I can get it down to 10^0 using an equally valid approach!
1. The initial position is materially balanced with no obvious advantage for one side.
2. Therefore, it is proven to be a draw, using your own alternative logic system (ahem)
I also want $1000000 each for solving the Riemann and Twin Prime conjectures by confident guessing.
@7409
"it is proven to be a draw" ++ Of course the initial position is a draw.
The question is: how? How to draw against 1 e4? How to draw against 1 d4?

Your reasoning says that if a position is "obviously" (to a weak chess player, even though not a strong one like Leelachess) drawn then you can ignore the details.
For example, you ignore the majority of legal responses in positions presented to the opponent by a strategy. In some cases, you ignore ALL of them!
@7411
"to a weak chess player" ++ No, to the strongest chess players that exist: ICCF grandmaster with engine and 50 days per 10 moves.

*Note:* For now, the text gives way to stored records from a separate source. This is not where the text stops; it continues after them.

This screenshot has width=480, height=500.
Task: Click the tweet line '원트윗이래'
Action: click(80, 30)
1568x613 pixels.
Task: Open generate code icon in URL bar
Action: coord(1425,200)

"you ignore the majority of legal responses"
++ If the best moves cannot win for white, then the worst moves cannot win for white either.

They are examples of weak chess player - i.e. those that would be beaten (occasionally or often) by a perfect chess player (to be certain, one that distributed its play across all tablebase optimal moves in some way).

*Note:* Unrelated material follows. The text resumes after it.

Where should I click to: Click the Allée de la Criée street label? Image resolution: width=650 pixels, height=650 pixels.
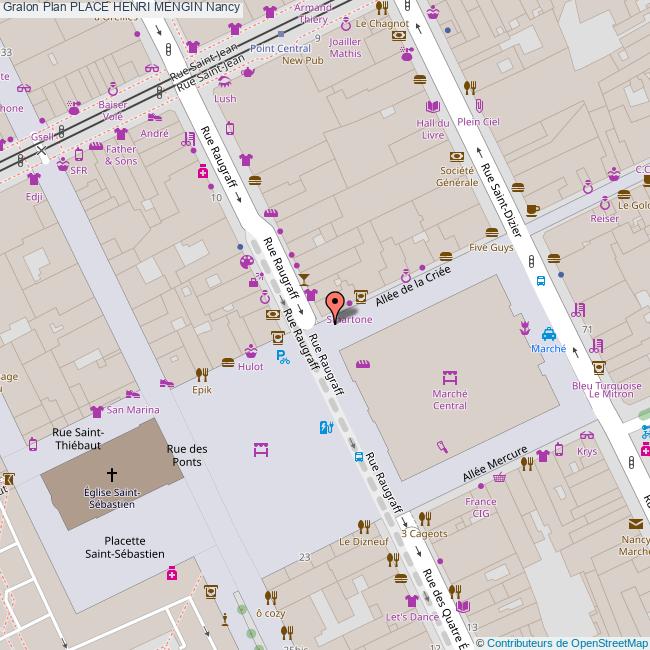[413, 285]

A weak chess player (as defined above) is sometimes simply wrong. Relying on such a player by saying "probably it isn't wrong here so we can rely on it 100%" should be obviously foolish.
Note also that no engines express certainty about the result in uncertain positions. AI engines explicitly express uncertainty about a position. Eg Leelachess gives positive probabilities of win or loss in difficult tablebase draws. This will obviously be true for positions beyond any tablebase. Even with traditional engines, an evaluation of, say 0.2 means Stockfish is not certain about the draw. It sees a positive expectation for white which means at least some wins. It would be very foolish to infer a certain result from an evaluation that DEFINITELY has uncertainty, such as this. Sometimes there is a very narrow route to a forced win, making a draw SEEM likely.

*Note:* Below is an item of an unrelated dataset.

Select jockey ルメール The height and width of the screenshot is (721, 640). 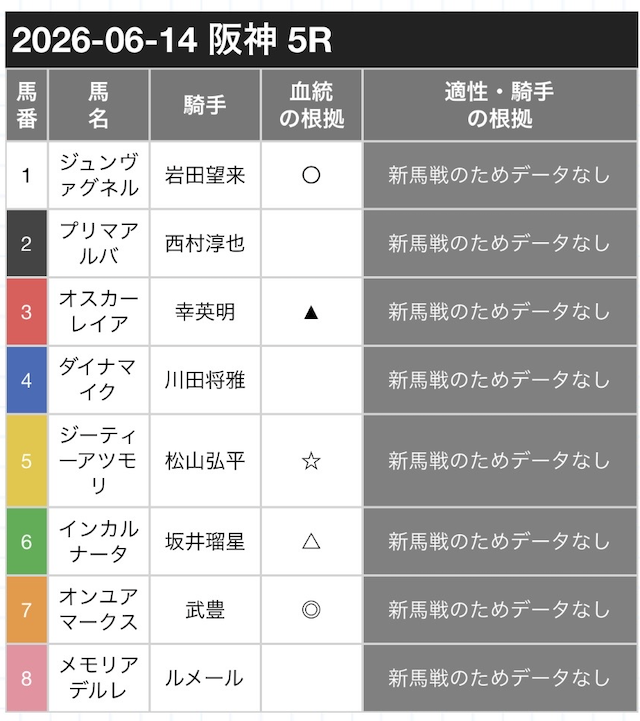205,678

Amusingly, although you might say Stockfish is only certain when it says "mate in NN", observation shows that even this is uncertain. It gives this evaluation based on imperfect analysis which is "convincing". Sometimes it turns out to be wrong and it reevaluates the evaluation to not a forced mate!
@7413
"Relying on such a player"
++ Weakly solving chess does not rely on the engine, but on the 7-men endgame table base.
"no engines express certainty about the result in uncertain positions"
++ The 7-men endgame table base does.
The point is to calculate until the 7-men endgame table base.
That is also how Checkers has been weakly solved.

Usually confused nonsense. The problem is not with positions in the (tiny) tablebase. The problem is with the grossly inadequate analysis getting there.
I have explained why. You have explained it is beyond your ability to comprehend.
Also, that is NOT how checkers was solved. Fudging it as badly as you suggest would not have required much computation, and would not pass peer review as being of significance. If you disagree, get your waffling peer reviewed.
@7415
"that is NOT how checkers was solved"
++ That IS how Checkers has been weakly solved.
See Figure 2
https://www.cs.mcgill.ca/~dprecup/courses/AI/Materials/checkers_is_solved.pdf
did you miss the "difficulty of evaluating board positions and moves"?